I am designing a library for a hierarchical problem. At each stage of the hierarchy there are several "tools" at hand. If at a state N one tool succeeds, the solution is passed to the next (N+1) state. If all tools of stage N fail, we return to the state N-1 (previous) and let the previous stage handle the problem.
I have two possible ideas how to structure this problem. One uses a linked list of templated classes, the other binds directly to the next stage's run function. My question is, is any of these superior to the other (or are both flawed) and why?
The first solution uses templates to create a linked list of templated classes.

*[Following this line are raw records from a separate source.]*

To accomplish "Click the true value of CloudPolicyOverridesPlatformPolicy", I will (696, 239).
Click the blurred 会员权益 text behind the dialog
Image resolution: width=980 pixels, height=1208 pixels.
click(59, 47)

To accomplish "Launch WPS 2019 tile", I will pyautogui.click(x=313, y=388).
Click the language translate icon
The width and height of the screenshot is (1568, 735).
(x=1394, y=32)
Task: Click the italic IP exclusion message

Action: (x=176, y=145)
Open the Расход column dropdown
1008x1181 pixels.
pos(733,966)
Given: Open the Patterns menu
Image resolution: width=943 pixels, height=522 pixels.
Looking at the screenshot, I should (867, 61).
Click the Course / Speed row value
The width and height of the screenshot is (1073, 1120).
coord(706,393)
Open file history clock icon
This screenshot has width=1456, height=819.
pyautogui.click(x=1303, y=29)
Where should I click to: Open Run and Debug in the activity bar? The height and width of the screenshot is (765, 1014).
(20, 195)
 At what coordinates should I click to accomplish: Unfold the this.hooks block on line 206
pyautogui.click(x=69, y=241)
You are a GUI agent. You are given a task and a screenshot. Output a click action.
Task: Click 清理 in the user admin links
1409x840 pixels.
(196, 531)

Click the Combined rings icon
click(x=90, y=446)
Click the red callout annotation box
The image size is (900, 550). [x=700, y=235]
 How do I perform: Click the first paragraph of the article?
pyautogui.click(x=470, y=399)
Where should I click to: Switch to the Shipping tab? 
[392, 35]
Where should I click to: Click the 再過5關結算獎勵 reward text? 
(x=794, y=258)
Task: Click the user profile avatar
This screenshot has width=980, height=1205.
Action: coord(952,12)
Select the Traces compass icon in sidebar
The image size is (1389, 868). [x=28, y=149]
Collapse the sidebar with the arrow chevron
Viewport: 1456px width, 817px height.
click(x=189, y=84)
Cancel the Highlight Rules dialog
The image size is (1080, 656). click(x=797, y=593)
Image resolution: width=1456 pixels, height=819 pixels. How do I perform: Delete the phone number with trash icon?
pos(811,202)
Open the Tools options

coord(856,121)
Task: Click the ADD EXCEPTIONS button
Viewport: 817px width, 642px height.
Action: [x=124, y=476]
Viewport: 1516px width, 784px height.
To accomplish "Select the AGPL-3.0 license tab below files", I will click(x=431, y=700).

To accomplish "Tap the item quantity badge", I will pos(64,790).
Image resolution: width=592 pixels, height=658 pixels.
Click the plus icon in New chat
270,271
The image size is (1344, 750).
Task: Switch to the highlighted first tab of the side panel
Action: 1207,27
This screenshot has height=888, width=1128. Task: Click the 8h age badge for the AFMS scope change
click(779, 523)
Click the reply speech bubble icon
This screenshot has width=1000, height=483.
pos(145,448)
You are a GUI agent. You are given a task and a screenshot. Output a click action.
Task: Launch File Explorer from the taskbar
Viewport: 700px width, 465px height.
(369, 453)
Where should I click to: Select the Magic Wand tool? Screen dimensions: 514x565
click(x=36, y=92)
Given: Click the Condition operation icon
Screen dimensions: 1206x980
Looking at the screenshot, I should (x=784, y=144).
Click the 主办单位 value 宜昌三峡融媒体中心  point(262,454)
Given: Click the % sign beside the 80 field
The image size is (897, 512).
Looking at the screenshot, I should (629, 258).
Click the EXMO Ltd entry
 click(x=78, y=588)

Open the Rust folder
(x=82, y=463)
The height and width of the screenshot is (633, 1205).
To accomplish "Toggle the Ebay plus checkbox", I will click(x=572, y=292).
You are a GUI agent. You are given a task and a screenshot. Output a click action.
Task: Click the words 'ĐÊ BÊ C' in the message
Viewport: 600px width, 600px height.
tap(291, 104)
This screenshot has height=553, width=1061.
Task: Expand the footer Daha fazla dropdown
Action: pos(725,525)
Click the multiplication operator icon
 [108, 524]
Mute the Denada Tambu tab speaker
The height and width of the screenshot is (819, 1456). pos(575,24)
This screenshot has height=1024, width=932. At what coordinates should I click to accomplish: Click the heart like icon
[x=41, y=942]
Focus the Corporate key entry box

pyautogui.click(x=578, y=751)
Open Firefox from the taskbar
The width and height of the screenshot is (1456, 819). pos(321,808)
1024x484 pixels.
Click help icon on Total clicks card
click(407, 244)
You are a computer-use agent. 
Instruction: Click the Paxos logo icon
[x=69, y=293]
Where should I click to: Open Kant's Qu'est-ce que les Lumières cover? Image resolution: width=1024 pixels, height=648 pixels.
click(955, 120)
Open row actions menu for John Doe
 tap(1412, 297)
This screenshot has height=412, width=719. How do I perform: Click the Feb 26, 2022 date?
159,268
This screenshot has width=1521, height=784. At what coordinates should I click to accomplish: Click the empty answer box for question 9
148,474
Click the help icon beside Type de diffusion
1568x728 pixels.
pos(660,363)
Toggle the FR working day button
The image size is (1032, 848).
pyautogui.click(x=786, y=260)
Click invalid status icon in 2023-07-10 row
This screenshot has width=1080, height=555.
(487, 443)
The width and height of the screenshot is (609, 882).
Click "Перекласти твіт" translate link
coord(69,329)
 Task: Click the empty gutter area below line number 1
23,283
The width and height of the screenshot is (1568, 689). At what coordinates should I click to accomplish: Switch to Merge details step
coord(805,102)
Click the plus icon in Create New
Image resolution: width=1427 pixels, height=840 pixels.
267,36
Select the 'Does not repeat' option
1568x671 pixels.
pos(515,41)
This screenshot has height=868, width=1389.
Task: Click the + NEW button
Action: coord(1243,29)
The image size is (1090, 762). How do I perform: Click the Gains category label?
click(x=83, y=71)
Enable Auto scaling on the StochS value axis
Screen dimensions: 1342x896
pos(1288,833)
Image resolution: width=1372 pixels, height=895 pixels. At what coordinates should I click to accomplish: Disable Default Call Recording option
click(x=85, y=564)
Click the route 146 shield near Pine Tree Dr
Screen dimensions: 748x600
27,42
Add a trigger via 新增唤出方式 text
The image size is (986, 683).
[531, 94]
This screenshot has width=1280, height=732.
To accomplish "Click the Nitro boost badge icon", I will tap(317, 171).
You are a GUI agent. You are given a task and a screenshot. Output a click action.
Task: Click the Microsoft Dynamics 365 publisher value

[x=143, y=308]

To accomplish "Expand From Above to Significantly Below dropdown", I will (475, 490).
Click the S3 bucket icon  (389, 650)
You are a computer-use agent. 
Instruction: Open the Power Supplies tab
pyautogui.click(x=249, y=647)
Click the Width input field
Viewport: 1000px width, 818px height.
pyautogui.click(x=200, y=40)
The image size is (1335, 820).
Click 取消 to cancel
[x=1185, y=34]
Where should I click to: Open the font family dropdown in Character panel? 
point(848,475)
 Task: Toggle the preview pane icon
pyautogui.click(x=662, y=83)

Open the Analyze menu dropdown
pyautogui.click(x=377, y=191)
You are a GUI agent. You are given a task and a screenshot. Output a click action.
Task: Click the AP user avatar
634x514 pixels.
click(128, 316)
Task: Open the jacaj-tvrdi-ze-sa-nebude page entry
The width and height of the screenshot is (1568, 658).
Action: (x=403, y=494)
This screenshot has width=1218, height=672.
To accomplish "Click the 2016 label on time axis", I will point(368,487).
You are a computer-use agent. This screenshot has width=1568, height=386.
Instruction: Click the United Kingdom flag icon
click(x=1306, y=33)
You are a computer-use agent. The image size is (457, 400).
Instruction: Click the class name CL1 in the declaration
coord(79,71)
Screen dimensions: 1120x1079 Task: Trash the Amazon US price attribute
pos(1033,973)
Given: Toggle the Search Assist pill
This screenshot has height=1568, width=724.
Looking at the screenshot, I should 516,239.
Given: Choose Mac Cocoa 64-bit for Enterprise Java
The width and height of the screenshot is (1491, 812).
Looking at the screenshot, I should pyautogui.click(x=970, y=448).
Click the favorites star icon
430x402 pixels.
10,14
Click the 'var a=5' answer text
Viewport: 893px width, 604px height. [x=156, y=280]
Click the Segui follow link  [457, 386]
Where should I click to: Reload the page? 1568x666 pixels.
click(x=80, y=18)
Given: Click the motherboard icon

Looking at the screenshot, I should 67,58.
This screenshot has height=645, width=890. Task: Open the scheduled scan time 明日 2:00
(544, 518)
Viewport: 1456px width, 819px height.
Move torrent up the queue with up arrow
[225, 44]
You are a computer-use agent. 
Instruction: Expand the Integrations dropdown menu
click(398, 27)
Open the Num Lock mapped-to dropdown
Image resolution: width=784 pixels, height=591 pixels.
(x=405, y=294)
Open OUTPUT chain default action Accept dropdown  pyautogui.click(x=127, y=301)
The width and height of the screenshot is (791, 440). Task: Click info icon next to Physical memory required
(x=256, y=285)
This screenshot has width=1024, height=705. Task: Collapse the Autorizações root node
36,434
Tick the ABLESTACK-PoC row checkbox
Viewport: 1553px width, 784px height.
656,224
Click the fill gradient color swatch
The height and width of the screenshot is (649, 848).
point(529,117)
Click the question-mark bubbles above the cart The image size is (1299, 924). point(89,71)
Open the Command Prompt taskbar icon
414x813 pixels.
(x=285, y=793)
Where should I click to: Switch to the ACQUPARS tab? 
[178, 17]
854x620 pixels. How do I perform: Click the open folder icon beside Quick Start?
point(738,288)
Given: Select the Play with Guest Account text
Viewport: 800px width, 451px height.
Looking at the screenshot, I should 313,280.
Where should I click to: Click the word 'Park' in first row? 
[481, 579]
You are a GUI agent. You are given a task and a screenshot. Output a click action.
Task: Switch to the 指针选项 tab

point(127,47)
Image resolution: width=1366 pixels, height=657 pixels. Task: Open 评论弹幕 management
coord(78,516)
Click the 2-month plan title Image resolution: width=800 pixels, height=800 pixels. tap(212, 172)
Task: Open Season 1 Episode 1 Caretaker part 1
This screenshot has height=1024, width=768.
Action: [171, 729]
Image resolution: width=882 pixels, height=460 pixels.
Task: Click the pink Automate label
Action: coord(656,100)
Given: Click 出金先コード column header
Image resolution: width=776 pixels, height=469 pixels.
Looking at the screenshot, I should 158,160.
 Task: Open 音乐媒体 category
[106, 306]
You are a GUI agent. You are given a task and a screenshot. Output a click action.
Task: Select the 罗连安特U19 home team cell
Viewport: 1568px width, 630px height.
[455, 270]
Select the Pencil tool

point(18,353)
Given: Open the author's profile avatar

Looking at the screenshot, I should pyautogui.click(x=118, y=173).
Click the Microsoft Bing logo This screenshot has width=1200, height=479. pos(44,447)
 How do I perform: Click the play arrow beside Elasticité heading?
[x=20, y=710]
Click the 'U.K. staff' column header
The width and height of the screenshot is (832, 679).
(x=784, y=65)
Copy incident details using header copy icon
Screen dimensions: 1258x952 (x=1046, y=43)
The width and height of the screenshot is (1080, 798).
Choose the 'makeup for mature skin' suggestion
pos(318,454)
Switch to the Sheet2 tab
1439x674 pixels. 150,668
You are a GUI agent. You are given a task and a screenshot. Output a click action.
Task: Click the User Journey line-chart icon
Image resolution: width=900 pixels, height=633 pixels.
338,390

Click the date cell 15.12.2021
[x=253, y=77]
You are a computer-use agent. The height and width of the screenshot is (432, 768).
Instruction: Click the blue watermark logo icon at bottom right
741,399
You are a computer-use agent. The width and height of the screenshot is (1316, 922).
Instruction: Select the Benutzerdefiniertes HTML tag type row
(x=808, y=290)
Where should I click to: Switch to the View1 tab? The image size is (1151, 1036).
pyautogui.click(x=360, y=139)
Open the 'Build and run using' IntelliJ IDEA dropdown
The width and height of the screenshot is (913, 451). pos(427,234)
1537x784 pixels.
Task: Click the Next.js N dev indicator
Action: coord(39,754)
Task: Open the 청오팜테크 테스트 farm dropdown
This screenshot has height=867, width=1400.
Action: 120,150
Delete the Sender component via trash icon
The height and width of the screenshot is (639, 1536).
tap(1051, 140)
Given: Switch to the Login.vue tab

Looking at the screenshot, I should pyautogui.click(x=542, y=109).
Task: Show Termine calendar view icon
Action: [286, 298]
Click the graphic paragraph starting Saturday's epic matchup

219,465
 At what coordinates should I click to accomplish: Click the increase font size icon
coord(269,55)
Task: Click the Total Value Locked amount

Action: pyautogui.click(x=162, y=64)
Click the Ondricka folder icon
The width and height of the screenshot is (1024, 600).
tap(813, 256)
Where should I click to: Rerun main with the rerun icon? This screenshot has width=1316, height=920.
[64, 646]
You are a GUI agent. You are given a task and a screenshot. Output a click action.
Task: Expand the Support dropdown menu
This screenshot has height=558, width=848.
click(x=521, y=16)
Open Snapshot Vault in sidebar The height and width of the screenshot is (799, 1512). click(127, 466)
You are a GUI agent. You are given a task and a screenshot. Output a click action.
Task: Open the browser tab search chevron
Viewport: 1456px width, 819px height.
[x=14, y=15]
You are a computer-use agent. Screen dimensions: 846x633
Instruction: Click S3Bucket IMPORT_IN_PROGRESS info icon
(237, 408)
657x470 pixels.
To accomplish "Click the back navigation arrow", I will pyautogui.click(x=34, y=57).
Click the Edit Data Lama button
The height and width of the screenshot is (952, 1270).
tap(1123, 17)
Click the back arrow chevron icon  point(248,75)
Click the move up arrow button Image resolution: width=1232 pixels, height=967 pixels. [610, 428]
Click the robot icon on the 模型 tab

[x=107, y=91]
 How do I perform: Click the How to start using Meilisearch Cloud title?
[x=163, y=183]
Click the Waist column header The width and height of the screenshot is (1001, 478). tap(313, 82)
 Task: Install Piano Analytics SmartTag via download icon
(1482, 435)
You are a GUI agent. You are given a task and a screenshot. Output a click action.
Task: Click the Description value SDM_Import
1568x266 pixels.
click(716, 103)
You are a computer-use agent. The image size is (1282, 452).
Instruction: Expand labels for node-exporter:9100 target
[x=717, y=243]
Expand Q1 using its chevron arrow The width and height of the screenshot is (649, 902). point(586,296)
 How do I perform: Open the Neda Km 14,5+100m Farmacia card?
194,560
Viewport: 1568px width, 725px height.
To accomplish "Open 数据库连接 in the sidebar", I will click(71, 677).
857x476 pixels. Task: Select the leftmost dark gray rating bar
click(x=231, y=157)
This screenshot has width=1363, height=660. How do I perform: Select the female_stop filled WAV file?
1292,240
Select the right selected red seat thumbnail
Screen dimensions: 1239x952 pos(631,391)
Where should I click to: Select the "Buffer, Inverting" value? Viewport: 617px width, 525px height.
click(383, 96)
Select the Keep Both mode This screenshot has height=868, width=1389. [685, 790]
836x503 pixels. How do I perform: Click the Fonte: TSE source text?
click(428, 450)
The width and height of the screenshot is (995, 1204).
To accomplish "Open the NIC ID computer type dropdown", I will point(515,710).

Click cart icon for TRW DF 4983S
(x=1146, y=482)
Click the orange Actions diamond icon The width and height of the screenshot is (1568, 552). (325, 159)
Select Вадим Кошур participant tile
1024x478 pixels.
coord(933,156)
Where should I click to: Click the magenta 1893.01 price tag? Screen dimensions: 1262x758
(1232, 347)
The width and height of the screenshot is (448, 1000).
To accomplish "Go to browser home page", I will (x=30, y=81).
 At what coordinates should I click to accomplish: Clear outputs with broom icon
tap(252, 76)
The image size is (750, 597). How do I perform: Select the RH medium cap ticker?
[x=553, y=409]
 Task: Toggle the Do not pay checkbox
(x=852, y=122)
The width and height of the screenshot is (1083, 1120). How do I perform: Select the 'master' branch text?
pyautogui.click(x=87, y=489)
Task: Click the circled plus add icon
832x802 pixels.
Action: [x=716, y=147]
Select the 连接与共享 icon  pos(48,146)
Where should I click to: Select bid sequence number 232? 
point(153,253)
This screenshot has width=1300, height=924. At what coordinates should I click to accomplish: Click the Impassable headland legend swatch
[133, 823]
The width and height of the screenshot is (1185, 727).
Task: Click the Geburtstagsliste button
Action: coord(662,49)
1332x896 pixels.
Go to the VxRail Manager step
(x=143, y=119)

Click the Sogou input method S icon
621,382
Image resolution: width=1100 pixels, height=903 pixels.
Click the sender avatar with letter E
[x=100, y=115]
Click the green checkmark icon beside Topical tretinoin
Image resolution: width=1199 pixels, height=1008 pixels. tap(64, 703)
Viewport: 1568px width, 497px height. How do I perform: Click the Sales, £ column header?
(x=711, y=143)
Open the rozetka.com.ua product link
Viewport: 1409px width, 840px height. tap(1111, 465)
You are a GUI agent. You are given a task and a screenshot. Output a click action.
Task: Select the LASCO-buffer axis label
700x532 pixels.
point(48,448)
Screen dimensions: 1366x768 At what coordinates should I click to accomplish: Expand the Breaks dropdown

template <typename Input, typename Output>
struct BaseSolver
{
virtual boost::optional<Output> run(const Input& _input) = 0;
};
template<typename Input>
struct BaseStage
{
virtual bool runAndRecover(const Input &_input)
{
return true;
}
};
template<typename Input, typename Output>
struct Stage1 : BaseStage<Input>
{
bool run(const Input& _input)
{
for(const auto& solver : solvers_)
{
const auto currentResult = solver->run(_input);
if(currentResult && nextStage->runAndRecover(currentResult.get()))
{
return true;
}
}
return false;
}
std::vector<boost::shared_ptr<BaseSolver<Input, Output>>> solvers_;
BaseStage<Output>* nextStage;
};
This is the other solution. It binds only to the run() function of the next stage
template<typename Input, typename Output>
struct Stage2
{
typedef boost::function<boost::optional<Output> (Input)> SolverFunction;
typedef boost::function<bool(Output)> NextStage;
bool run(const Input& _input)
{
for(const auto& solver : solverFunctions_)
{
const auto solverResult = solver(_input);
if(solverResult && nextStage_(solverResult.get()))
{
return true;
}
}
return false;
}
std::vector<SolverFunction> solverFunctions_;
// will be bind to the next stage::run
NextStage nextStage_;
};
PS: Both versions compile and run as a prototype.